(Saved entries)

★ ★ ★ ★ ★

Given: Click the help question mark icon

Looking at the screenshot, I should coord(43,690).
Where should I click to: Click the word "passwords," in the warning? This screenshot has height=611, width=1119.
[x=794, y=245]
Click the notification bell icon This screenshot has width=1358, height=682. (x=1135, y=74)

★ ★ ★ ★ ★

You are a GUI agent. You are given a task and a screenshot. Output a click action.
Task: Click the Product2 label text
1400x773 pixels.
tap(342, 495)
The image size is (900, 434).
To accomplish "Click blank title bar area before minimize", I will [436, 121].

★ ★ ★ ★ ★

● What the task asks: Will you return exactly the lines above from the one with "Given: Click the help question mark icon" down to the one with "Click the notification", counting both as part of the range?

● Your solution:
Given: Click the help question mark icon

Looking at the screenshot, I should coord(43,690).
Where should I click to: Click the word "passwords," in the warning? This screenshot has height=611, width=1119.
[x=794, y=245]
Click the notification bell icon This screenshot has width=1358, height=682. (x=1135, y=74)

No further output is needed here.